I’d also like to toss my copy (which was left by the previous owner in her box of MHC books, Harlequin Romance Novels and various “how to marry a nice jewish boy” books) a copy of “The Rules” which I keep just to make sure it doesn’t enter into the hands of some poor confused girl. My own little bit of censorship.
The first thing to go must be Ethan Frome. Oh, that Godawful miserable book. That book is a cold and
savage landscape of doom.
Beowolf.
Any of the “Gossip Girls” books. I had the misfortune to stumble upon one, and showed it to my husband, letting him know that I would have to shoot him in the face with a sawed-off shotgun if he ever purchased anything like it for our future children. He read the blurb on the back cover and calmly replied, “That sounds like an appropriate punishment.”
In a related vein, 90% of the books about single, professional, fabulous chicks that have smarmy titles about margaritas, stilettos and hot guys. Barf.
V.C. Andrews’ “Dawn” series and its blatant sensationalization of rape and incest.
R.L Stine’s complete “Fear Street” library.
Anything Doctor Phil ever wrote. Not only that, but we raid his house and burn all of his notes, too…

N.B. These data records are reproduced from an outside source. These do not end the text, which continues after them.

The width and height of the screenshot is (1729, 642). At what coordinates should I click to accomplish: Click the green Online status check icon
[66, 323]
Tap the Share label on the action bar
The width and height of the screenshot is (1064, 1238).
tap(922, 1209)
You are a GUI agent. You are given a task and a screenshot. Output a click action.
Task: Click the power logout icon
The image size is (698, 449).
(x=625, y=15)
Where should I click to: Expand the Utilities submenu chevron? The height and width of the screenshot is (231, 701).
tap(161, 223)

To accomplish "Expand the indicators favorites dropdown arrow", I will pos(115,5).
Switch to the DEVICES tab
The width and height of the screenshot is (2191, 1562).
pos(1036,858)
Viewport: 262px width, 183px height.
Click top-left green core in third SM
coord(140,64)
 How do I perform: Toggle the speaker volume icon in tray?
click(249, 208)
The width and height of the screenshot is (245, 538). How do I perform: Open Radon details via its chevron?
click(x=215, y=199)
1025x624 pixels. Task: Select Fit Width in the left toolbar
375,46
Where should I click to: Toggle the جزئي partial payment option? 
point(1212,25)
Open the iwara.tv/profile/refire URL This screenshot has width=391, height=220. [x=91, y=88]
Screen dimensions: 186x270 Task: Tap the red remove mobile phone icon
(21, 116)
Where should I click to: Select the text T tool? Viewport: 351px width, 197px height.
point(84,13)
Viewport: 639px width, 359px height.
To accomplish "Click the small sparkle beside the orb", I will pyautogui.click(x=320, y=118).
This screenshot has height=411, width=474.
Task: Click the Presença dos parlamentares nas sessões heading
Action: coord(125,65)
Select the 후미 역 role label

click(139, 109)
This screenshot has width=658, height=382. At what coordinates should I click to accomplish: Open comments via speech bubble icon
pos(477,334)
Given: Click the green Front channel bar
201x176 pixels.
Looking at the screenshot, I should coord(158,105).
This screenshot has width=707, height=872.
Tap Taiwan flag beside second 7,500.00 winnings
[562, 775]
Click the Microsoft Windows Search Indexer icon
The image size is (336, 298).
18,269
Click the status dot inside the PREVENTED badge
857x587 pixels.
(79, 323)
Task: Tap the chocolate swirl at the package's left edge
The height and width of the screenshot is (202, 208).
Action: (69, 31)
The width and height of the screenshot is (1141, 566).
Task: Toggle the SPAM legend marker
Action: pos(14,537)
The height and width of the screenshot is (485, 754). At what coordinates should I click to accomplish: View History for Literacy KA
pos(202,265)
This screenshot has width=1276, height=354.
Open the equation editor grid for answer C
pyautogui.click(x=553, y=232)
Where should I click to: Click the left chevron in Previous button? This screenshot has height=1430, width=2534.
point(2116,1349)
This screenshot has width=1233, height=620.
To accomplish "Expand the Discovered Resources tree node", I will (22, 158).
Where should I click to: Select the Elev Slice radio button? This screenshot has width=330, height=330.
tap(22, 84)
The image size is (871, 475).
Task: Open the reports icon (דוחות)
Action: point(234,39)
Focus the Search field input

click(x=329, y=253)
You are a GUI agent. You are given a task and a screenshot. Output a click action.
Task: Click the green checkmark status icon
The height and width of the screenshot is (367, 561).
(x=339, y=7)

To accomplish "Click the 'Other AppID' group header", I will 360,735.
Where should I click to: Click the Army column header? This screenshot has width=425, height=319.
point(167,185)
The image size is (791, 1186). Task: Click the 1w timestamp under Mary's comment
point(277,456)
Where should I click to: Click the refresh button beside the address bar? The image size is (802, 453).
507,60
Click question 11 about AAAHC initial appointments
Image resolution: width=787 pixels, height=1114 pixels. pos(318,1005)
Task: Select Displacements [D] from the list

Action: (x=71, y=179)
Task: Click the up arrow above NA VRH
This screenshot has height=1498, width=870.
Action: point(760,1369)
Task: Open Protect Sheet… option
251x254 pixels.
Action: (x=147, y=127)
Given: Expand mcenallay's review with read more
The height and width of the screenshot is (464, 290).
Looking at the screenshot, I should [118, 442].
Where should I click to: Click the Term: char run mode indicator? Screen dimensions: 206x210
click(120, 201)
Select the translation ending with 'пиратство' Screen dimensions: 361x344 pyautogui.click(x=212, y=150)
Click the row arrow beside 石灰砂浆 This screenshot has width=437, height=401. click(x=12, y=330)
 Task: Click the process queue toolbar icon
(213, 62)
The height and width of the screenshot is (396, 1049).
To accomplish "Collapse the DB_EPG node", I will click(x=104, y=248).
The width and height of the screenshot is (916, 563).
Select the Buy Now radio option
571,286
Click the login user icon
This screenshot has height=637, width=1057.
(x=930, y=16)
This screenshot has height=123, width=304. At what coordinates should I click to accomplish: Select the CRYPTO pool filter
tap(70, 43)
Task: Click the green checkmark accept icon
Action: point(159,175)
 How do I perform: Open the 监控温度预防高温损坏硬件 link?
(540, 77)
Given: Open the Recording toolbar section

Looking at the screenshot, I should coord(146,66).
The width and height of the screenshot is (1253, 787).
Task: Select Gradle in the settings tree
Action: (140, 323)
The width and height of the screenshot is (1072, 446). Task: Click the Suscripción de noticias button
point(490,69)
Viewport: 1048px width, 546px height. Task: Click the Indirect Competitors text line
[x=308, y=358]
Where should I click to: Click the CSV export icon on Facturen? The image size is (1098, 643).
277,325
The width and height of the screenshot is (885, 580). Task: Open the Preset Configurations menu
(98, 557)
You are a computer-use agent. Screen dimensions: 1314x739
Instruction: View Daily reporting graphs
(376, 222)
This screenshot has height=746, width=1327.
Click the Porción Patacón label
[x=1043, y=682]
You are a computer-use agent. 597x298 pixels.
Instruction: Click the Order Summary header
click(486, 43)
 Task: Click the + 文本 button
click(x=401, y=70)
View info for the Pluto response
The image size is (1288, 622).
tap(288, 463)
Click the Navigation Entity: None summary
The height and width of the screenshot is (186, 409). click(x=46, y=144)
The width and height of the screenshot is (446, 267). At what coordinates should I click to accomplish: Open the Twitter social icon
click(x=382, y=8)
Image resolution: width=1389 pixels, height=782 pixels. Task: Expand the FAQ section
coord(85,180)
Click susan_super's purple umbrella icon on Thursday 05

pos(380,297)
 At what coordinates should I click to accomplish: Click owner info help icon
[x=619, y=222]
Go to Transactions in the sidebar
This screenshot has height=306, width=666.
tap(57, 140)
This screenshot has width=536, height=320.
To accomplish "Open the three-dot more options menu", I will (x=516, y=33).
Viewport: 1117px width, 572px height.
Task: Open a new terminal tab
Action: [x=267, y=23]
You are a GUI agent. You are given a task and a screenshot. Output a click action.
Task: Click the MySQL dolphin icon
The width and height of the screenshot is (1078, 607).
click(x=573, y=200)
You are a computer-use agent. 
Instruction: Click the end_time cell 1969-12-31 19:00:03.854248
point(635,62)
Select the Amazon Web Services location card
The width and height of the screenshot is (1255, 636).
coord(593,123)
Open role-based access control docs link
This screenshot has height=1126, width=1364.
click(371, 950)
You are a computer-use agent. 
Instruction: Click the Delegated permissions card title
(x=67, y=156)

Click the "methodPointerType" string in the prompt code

Pretty much all supermarket romance, which provides about a 50k-word wrapping for one overly-romanticised sex scene in which nothing is mentioned by name if it can be referred to by overblown metaphor, and in the interests of public safety attention always has to be drawn to the use of a condom.
Clan of the Cave Bear and all its tribe. Do I really have to explain?
A People’s History of the United States by Zinn
Great Expectations by Dickens
Every single book in the Shannara series by Brooks
Anything written by Al Franken
You know, this thread got me thinking. Maybe I will burn my copy of Eragon. I don’t want to admit to owning it, and I don’t want to take the chance that someone else might be exposed to it. And I don’t want to throw it in the trash for the same reason.
Now if I only had a fireplace, or maybe I can go deep in the woods to a campsite…
Private Eye’s publishing-related cartoon Snipcock and Tweed had one of the characters picking up Joanna Trollope’s latest and wondering why the genre was nicknamed “Aga Sagas”. The next frame showed the door of the (Aga) kitchen range wide open and the book being thrown on the fire in disgust.
Ayn Rand needed a good editor. She was adamant about not cutting out any of her esceedinly long ramblings. In her day she had some interesting ideas but by the time she got them onto paper the workd had moved on.
I used to feel disdain for some books with which I disagreed even hated. I guess these things serve a purpose.Maybe only to serve as a foil for the rare remarkable work. I think someone else on this forum said something along this line.
I personally think ALL mysteries are a huge waste of time but my very intelligent sister loves them. They are an escape for her.
I would dump every Harlequin Romance ever printed. Oh wait, there WAS only one they just keep changing the cover.